Soltanto pochi giorni fa si sono conclusi gli scavi che, portati avanti da Roberto Egidi, hanno portato alla luce l’intera struttura.

Inizialmente situata su due piani, la costruzione perse la parte superiore per via del terremoto dell’847-48;l’area occupata è di circa 1500 metri quadrati, con in origine tre distinte aule (di cui solo due finora rinvenute) mentre l’altezza originaria era di circa 20 metri. Nella prima parte della sua esistenza venne utilizzato come luogo di pubbliche lezioni di oratoria e retorica, mentre, in epoca medievale, probabilmente esso venne tramutato in un luogo per la produzione di monete, prima di cambiare nuovamente funzione ed essere adibito a necropoli prima e ospedale poi.
L’edificio non è però al momento accessibile al pubblico. Sarà infatti necessario un primo restauro e soltanto successivamente i cittadini potranno ammirare l’opera. Il costo per l’operazione sarà di circa 1 milione di euro e i lavori dovrebbero durare tre anni.

Appare così paradossale che in un Paese dove spesso ci si trovi a dover fare i conti con nuove e straordinarie scoperte archeologiche si debba assistere ad un declino senza fine dei fondi destinati alla culturail patrimonio artistico italiano dovrebbe essere in primo luogo difeso dalle istituzioni attraverso lo stanziamento dei fondi necessari affinché queste opere non vadano perdute. Ed è paradossale che la Storia stessa abbia deciso di ribellarsi alle gru e alla modernità, regalando all’umanità questa splendida opera proprio lì dove invece si stava avviando un processo di deturpamento del territorio per la costruzione di un’opera forse sì utile, ma in contrasto con lo spirito urbanistico archeologico della Capitale.
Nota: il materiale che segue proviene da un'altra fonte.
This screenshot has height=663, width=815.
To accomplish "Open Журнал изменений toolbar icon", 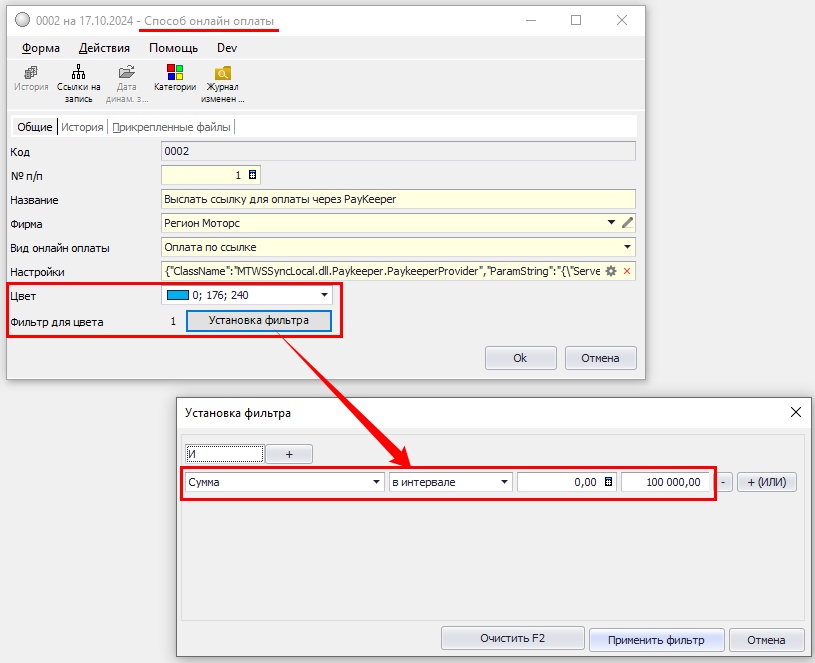I will tap(222, 73).
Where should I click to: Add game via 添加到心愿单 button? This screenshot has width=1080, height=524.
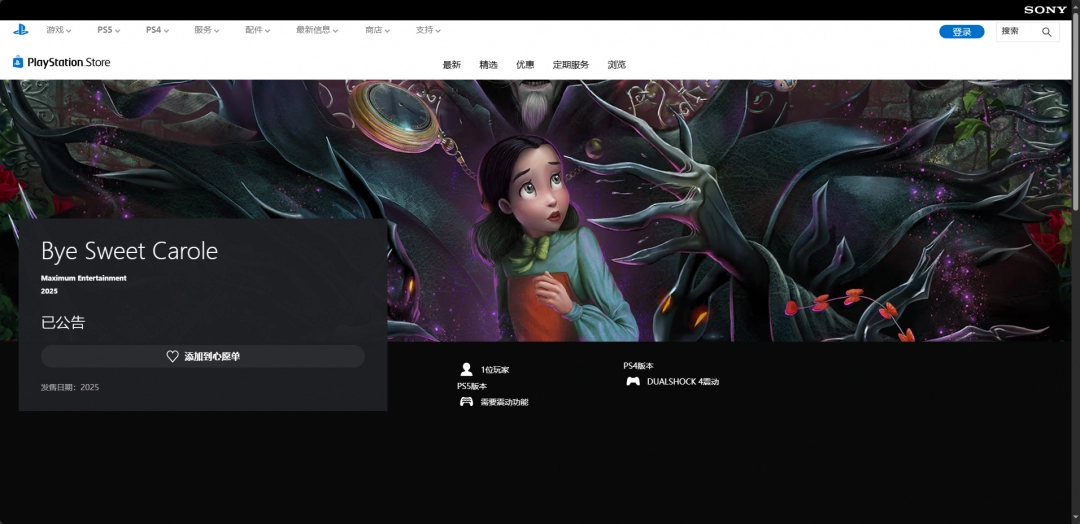[203, 357]
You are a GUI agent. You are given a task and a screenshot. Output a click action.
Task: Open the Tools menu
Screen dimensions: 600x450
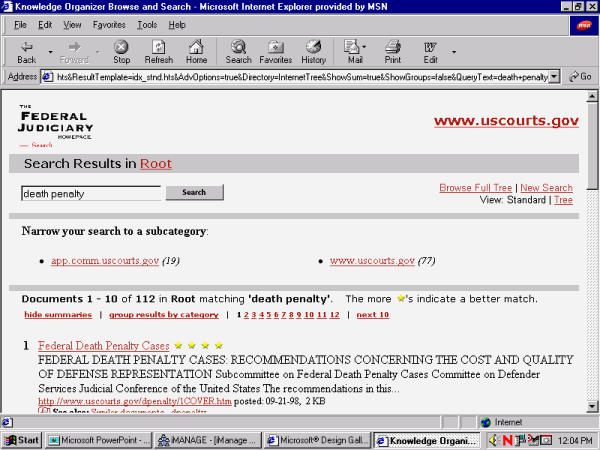click(147, 24)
E il discorso del restauro pone in luce un ulteriore problema: da dove verrà fuori il milione di euro necessario?Si spera non da fonti private: vorremmo evitare di dover vedere, magari affianco ad un laterizio di mille anni fa, la pubblicità di qualche imprenditore senza scrupoli che vede l’arte come mera merce per il marketing.